18 Agustus 2022
DHAKA – Lima puluh satu tahun yang lalu, Bangladesh didirikan berdasarkan banyak prinsip mulia seperti nasionalisme, sosialisme, demokrasi, dan sekularisme. Tanpa menyederhanakannya, kebenaran yang ada adalah bahwa revolusi tahun 1971 dan nasib Mukti Bahini berakar pada kemarahan terhadap ancaman yang sangat nyata terhadap demokrasi di seluruh dunia: pemilu yang tidak adil.
Pada bulan Desember 1970, Liga Awami memenangkan mayoritas mutlak kursi dalam pemilihan Majelis Konstituante. Partai Sheikh Mujibur Rahman memenangkan 167 dari 169 kursi yang diberikan kepada Pakistan Timur di Majelis Nasional; ini memberi AL mayoritas keseluruhan di majelis yang beranggotakan 313 orang. Sheikh Mujib dan partai AL memiliki hak konstitusional untuk membentuk pemerintahan dan, jika semuanya adil, Sheikh Mujib akan menjabat sebagai perdana menteri untuk seluruh Pakistan. Hal ini kemudian memungkinkan AL untuk melaksanakan program enam poinnya, yang dimaksudkan untuk menghasilkan konstitusi yang adil bagi kedua sayap Pakistan.

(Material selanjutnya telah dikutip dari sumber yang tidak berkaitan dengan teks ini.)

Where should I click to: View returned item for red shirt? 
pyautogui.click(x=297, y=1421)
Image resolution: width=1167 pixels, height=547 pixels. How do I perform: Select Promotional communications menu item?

Namun Zulfikar Ali Bhutto, pemimpin Partai Rakyat Pakistan, menolak mengizinkan Sheikh Mujib menjadi perdana menteri, dan malah mengusulkan agar Pakistan memiliki dua perdana menteri, satu untuk setiap sayap. Peristiwa ini memicu Perang Kemerdekaan Bangladesh. Melihat ke belakang, pemerintah juga seharusnya memberikan prioritas pada hak rakyat untuk memilih calonnya dan hak pemimpinnya untuk dipilih.
Bangladesh sebagai sebuah negara didirikan berdasarkan prinsip utama demokrasi yang adil. Lima dekade lalu, negara merdeka dibangun atas dasar keyakinan bahwa pemilu merupakan cerminan keinginan rakyat. Ketika rakyat tidak didengarkan, rakyat memberontak. Karena apa itu demokrasi kalau bukan cerminan kebutuhan rakyat? Hal ini menimbulkan pertanyaan seperti apa politik kita saat ini dan sejarah ini harus menjadi pengingat bahwa politisi melayani kita, bukan sebaliknya. Politisi harus selalu menjadi cerminan pilihan rakyat.
Saat ini, karena pemilu merupakan sebuah ujian yang telah direncanakan sebelumnya dan kampanye politik hampir tidak ada, politisi jarang berinteraksi dengan masyarakat – terutama karena mereka tidak perlu melakukan hal tersebut. Demokrasi yang kompleks mengharuskan para politisi berinteraksi, disukai, mengusulkan kebijakan baru, memperoleh suara terbanyak, dan yang terpenting, bertanggung jawab kepada rakyat. Namun terkadang politik di Bangladesh, dari luar, terlihat seperti permainan catur yang dimainkan oleh orang-orang ultra-kaya, dan inilah saatnya untuk perubahan.
Sepanjang sejarah Bangladesh, gangguan pemilu telah terjadi. Pemilihan umum pertama diadakan pada tahun 1973, dan seperti yang ditulis oleh seorang jurnalis asing, “Syekh Mujibur Rahman akan menang telak meskipun pemilu tersebut diselenggarakan oleh PBB dan diawasi oleh Palang Merah.” Terlepas dari kenyataan ini, legitimasi mandat pemilu telah dikompromikan oleh segelintir pekerja AL yang “menggunakan metode yang kuat dan surat suara palsu dalam keinginan mereka untuk memenangkan semua kursi di pemerintahan.”
Masalah yang dihadapi negara ini bukanlah kurangnya partisipasi politik yang aktif; orang ingin memilih. Ada jutaan anak muda yang siap menggunakan proses politik untuk melihat negaranya tumbuh dan berkembang ke arah yang lebih baik. Permasalahannya adalah pendaftaran pemilih sulit dilakukan dan pemilu ditentukan oleh pimpinan partai sebelum pemilu dilaksanakan.
Menjelang pemilu mendatang, ada baiknya kita bertanya pada diri kita sendiri: Di negara yang lahir dari respons terhadap pemilu yang tidak adil, mengapa begitu sulit untuk menyelenggarakan pemilu yang adil?
Alifa Chowdhury adalah mahasiswa S1 Ilmu Politik dan Studi Asia Selatan di University of Michigan, Ann Arbor, AS.
Pasal di atas tidak mendukung partai politik tertentu. Laporan ini hanya berfungsi sebagai kritik terhadap praktik pemilu di Bangladesh.